Bug #3056
closedHAMMER2 corruption - nonexistent files
0%
Description
After one crash (like a week ago) I got one dir damaged:
144find . | wc -l
142find . -type f |& wc -l
find .
…
./standard/module.time.9.cfg
./standard/module.notification.3.cfg
./standard/e_bindings.6.cfg
./standard/module.gadman.3.cfg
./standard/systray.5.cfg
./standard/module.tasks.5.cfg
./standard/e_bryces.5.cfg
…
find . -type f
…
find: ./standard/module.conf.9.cfg: No such file or directory
find: ./standard/module.music_control.7.cfg: No such file or directory
find: ./standard/module.everything-apps.3.cfg: No such file or directory
find: ./standard/module.ibar.7.cfg: No such file or directory
find: ./standard/module.syscon.6.cfg: No such file or directory
…
No messages on system console even with vfs.hammer2.debug=1. Not fixed with cleanup/blukfree. Current kernel: 2e8a93d8402e.
Files
Updated by dillon about 7 years ago
- Status changed from New to In Progress
- Assignee set to dillon
I believe I fixed that one in the latest master with the sideq commit 7220df841c67. It won't fix the existing disconnect between inode nlinks and directory entries but it should prevent new occurrences. We have not yet confirmed that the fix actually prevents such things from happening, yet (testing now).

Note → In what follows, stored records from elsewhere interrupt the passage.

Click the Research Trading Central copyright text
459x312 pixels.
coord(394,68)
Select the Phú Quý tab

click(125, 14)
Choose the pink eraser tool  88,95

I will come up with a way to scrap the dead directory entries in an upcoming commit. It might be possible to just unlink("path") already, but 'rm' won't do it because 'rm' calls access() and lstat() first (which need the inode to exist).
-Matt
Updated by dillon about 7 years ago
I have added a new directive to the hammer2 utility which can remove the dead directory entries. 'hammer2 destroy <path>'. Use very carefully. Manual page has been updated. Needs a new kernel (w/updated hammer2 VFS), and a new hammer2 utility to use. Still considered alpha.
-Matt
Updated by arcade@b1t.name about 7 years ago
Updated by arcade@b1t.name about 7 years ago
- File core.txt.31 core.txt.31 added
- Status changed from In Progress to Resolved
Today I tested hammer2 destroy and it worked fine, yet 5 minutes later host crashed with (attached coredump). Host was actually crashing again with attempts to write that crash to /var/crash (with the same traceback). Probably unrelated.

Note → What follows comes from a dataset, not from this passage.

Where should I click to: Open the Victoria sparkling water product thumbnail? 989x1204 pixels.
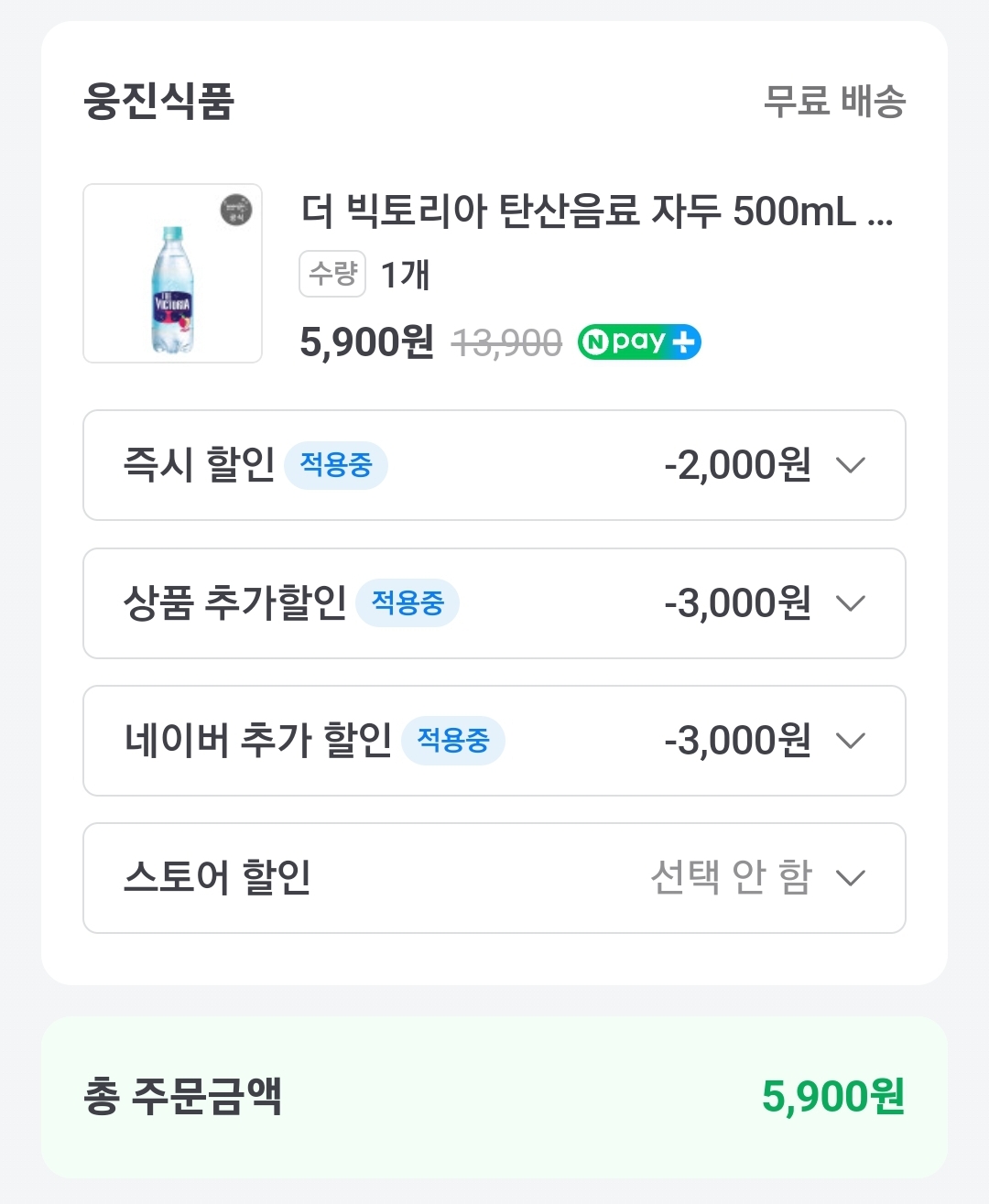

Updated by arcade@b1t.name about 7 years ago
- Status changed from Resolved to Feedback
Oops, it's not over yet.
I hadn't paid attention to other fs parts and some wrong files were still present. I cleaned up whole disk from incorrect files (god bless backups) and found some more weird things:
rw-r--r- 1 root wheel 4 19-Sep-2017 19:23 slim.pidrw-r--r- 1 root wheel 4 19-Sep-2017 19:23 slim.pidrw-r--r- 1 root wheel 4 19-Sep-2017 19:23 slim.pidrw-r--r- 1 root wheel 4 19-Sep-2017 19:23 slim.pidrw------ 1 root wheel 4 19-Sep-2017 19:23 smartd.pidrw------ 1 root wheel 4 19-Sep-2017 19:23 smartd.pidrw------ 1 root wheel 4 19-Sep-2017 19:23 smartd.pidrw------ 1 root wheel 4 19-Sep-2017 19:23 smartd.pidrw------ 1 root wheel 3 19-Sep-2017 19:22 syslog.pidrw------ 1 root wheel 3 19-Sep-2017 19:22 syslog.pidrw------ 1 root wheel 3 19-Sep-2017 19:22 syslog.pidrw------ 1 root wheel 3 19-Sep-2017 19:22 syslog.pid
If I do `hammer2 destroy filename` one of them is destroyed.
I also noticed that after the crash simple empty files may appear in the place of newly created files.

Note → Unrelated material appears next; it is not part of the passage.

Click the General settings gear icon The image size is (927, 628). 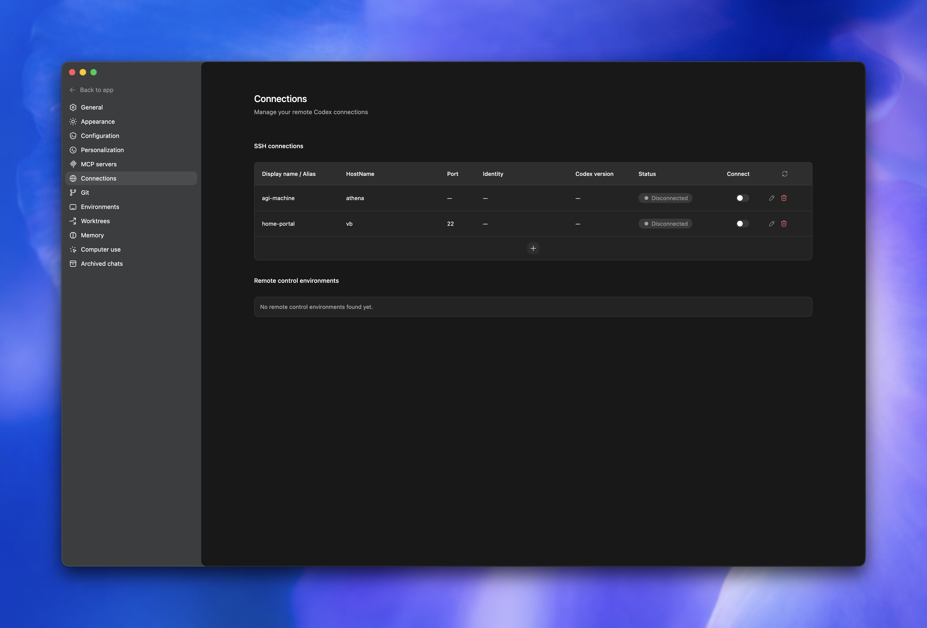pos(73,107)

Will clean up the drive and check how it would work.
Updated by dillon about 7 years ago
I hit the cluster_write() crash too, and it should now be fixed in master. It turned out to be a bug in devfs that only hammer2 tickles due to the way hammer2 uses cluster_write().
Also fixed a number of other issues this morning (see the git logs), including a corruption bug that can triggered by a crash or panic.
-Matt
Updated by arcade@b1t.name about 7 years ago
- Status changed from Feedback to Resolved
Yeah, that's much better. Now I can compile new kernel without hitting a crash and host is stable again for a couple of hours.